Did the first Inuit migrate to Nunavut chasing metal?
Original article: NunatsiaqOnline
The probable migration route of Inuit from Alaska to Greenland, part of Robert McGhee’s paper, “When and why did the Inuit move to the Eastern Arctic?” The paper was published in the book The Northern World AD 900-1400: the Dynamics of Climate, Economy, and Politics in Hemisphere Perspective.
The direct ancestors of today’s eastern Arctic Inuit may have come looking for iron.
A new theory by a Canadian archaeologist argues that the ancestors of modern Canadian Inuit traveled rapidly from Alaska to Greenland, in search of iron for tools and trade.
Ruin Island, between Ellesmere Island and Greenland, may be the earliest Inuit settlement outside Alaska, Robert McGhee, former curator of the Canadian Museum of Civilization’s Arctic archeology department, says in an essay.
“The Ruin Island complex would not appear to be the product of a slow Inuit expansion from the Western Arctic, but of a purposeful expedition across approximately 4,000 kilometres of Arctic geography that had no previous Inuit occupation,” McGhee said in his essasy, “When and why did the Inuit move to the Eastern Arctic?”
Ruin Island lies near Cape York in Greenland, where an iron meteor fell from the sky sometime in the past.
The region was also frequented by Norse hunters, and many Norse-style iron tools were among the artifacts uncovered at Ruin Island.
McGhee asserts that rumours of the iron at Cape York and-or the potential for Norse trade reached the ancestors of today’s Inuit in Alaska through the Dorset people, or Tuniit, who inhabited the eastern Arctic at the time.
Also, McGhee said Ruin Island’s Inuit artifacts have more in common with the societies of the western or northwestern Alaskan coast than with the northern coast.
Citing earlier research. McGhee said the people of that region were involved in trading metal between Asia and North America, so rumours of eastern iron could have acted as a magnet, drawing Inuit explorers and settlers east.
Previous theories hold that the migration of Inuit from the west took decades at least, driven by environmental factors.
But McGhee points to Knud Rasmussen’s expeditions and the documented travels of 19th century Inuit to argue that a group of families could have traveled the distance in only a few years by dog-sled and umiak.
So, according to McGhee, the Inuit mounted what amounts to a mercantile colonial expedition into the eastern Arctic.

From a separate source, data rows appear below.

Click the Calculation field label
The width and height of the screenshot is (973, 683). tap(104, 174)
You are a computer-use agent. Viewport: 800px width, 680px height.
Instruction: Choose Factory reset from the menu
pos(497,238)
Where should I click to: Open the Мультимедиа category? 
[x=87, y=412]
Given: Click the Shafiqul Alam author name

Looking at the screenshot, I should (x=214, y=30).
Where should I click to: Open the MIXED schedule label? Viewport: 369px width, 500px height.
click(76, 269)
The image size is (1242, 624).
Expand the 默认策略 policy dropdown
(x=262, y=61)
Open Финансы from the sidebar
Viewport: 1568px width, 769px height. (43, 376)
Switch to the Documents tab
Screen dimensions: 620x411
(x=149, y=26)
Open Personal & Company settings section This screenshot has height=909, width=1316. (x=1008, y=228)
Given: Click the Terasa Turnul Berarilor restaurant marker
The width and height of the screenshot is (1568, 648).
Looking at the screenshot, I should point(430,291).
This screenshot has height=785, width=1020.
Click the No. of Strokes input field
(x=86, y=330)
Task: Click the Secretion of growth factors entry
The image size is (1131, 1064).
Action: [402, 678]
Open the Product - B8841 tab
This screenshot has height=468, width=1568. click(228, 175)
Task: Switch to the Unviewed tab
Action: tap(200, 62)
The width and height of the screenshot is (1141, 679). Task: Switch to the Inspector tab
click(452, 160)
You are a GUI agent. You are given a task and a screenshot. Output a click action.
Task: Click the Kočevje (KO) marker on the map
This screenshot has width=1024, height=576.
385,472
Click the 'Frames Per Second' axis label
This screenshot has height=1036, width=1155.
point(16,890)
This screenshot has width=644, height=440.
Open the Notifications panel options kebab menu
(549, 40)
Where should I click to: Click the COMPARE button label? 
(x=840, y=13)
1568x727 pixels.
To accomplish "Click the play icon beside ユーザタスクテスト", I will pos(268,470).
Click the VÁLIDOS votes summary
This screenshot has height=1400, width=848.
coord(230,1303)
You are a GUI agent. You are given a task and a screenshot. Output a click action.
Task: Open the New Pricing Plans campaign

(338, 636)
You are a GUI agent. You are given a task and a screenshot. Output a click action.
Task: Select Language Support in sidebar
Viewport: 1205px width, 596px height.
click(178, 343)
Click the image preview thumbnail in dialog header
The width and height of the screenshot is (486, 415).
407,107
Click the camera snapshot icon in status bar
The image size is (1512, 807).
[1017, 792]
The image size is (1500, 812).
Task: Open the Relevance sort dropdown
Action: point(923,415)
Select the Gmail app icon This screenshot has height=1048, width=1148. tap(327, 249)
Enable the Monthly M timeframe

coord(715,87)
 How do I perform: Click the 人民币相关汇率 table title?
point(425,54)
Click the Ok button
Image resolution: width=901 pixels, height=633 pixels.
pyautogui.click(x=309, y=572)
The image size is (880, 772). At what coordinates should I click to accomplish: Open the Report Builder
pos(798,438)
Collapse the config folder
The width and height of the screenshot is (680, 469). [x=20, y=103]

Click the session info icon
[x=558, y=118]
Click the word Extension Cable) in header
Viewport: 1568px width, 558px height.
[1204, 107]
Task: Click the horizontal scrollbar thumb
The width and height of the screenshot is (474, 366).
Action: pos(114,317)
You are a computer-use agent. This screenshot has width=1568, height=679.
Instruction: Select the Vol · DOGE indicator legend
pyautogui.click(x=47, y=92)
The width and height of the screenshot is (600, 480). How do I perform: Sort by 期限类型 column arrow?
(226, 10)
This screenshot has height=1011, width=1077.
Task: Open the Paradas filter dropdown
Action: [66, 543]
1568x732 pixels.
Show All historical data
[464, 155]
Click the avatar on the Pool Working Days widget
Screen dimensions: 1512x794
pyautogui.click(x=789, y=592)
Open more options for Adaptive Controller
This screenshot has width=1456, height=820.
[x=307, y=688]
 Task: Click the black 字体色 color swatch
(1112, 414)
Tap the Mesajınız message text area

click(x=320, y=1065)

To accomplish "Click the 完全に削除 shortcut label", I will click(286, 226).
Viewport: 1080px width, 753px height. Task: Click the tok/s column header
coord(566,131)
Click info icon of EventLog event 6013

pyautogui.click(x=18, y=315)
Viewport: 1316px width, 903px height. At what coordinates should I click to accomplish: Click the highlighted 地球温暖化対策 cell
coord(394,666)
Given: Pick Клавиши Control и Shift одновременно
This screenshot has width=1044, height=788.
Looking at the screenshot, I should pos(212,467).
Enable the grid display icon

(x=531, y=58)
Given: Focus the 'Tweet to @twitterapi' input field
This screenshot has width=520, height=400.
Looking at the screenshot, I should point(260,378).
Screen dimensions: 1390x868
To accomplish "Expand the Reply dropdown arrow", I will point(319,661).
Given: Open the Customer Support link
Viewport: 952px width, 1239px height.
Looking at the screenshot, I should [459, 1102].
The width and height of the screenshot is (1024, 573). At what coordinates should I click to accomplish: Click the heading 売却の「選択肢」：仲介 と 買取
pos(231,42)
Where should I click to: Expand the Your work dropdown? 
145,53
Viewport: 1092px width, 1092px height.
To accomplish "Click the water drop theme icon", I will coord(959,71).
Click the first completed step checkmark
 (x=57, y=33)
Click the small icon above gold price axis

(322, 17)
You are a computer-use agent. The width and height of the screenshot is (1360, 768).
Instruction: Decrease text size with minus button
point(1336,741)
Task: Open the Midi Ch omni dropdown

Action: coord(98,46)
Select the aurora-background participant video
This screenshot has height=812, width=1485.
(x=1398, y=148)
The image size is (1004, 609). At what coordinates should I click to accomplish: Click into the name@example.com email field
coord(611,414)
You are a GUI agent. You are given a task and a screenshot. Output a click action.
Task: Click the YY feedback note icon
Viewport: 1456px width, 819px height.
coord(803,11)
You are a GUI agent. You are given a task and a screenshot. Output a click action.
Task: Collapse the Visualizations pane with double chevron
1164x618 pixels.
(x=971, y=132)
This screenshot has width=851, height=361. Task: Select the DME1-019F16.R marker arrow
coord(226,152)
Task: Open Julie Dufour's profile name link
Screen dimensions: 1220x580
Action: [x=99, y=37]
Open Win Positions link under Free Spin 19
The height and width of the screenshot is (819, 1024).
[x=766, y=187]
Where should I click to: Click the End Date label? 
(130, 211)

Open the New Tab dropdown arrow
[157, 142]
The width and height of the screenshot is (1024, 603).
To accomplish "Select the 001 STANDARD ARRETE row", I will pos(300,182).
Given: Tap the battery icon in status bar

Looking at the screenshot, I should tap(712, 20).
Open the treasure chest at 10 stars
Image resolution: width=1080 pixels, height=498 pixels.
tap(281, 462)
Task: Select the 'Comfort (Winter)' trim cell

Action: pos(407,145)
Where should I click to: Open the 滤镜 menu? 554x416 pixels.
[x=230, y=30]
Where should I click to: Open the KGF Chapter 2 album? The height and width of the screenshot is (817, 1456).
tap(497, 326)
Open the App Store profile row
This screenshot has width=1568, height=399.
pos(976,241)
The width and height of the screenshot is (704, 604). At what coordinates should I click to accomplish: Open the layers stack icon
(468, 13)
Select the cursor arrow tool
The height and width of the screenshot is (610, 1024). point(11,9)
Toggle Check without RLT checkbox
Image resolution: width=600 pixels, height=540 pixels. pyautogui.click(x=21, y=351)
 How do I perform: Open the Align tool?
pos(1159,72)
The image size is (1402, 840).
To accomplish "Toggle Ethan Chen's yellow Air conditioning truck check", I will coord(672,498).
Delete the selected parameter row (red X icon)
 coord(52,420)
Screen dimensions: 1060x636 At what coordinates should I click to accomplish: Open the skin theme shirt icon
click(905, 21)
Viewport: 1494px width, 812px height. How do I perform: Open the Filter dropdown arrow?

“In not comprehending this interpretation earlier, we may have been led astray by the deeply-rooted archaeological tendency to ascribe different sets of motives and different cultural processes to aboriginal peoples than we apply to Europeans or other societies with a written historical record of individual accomplishment,” he wrote.
“Future archaeological work may indicate that ancestral Inuit may be more accurately viewed as an entrepreneurial people from the coasts of the Bering or Chukchi seas, who were attracted to the Eastern Arctic during the 13th century in order to trade with Europeans, and whose way of life has developed as a part of the European world ever since.”
In the essay, McGhee took a new look at older evidence, especially radio-carbon dating that he says is not reliable.
Radio-carbon dating is a method by which a modern laboratory can test an artifact made from a plant or animal.
Such a test gives the approximate date when the plant or animal stopped living, and therefore when the artifact was made by a human being.
The method is one of the lynchpins of archeology.
But in the Arctic, radio-carbon dating is often based on artifacts made from willow trees or driftwood. In both cases, the original tree may have died long before being made into a tool.
So reliance on wood-based radio-carbon samples isn’t a good way of estimating the age of an artifact and where it came from.
McGhee looked at older research and took out the data that came from such unreliable sources, and came up with new, later, dates for the approximate ages of Inuit settlements.
Based on the new dates McGhee estimated, the Inuit settlement on Ruin Island started around AD 1330, rather than the established estimate around of AD 1280.
An Inuit settlement at Creswell Bay on Somerset Island had been thought to begin around AD 1190
After removing data from wood radiocarbon dating, McGhee estimated the site there only dates back to about AD 1360.
Hornorkesteret posted news of this interesting theory earlier, as this touches on one of our favourite subjects: The habit historians have of completely underestimating the abilities of ancient peoples. Of course ancient man travelled the oceans long before the british naval empire. They knew the world was round, they navigated by the stars. Of course the early inuits would cross the tundra in less than a generation for such a precious resource like iron.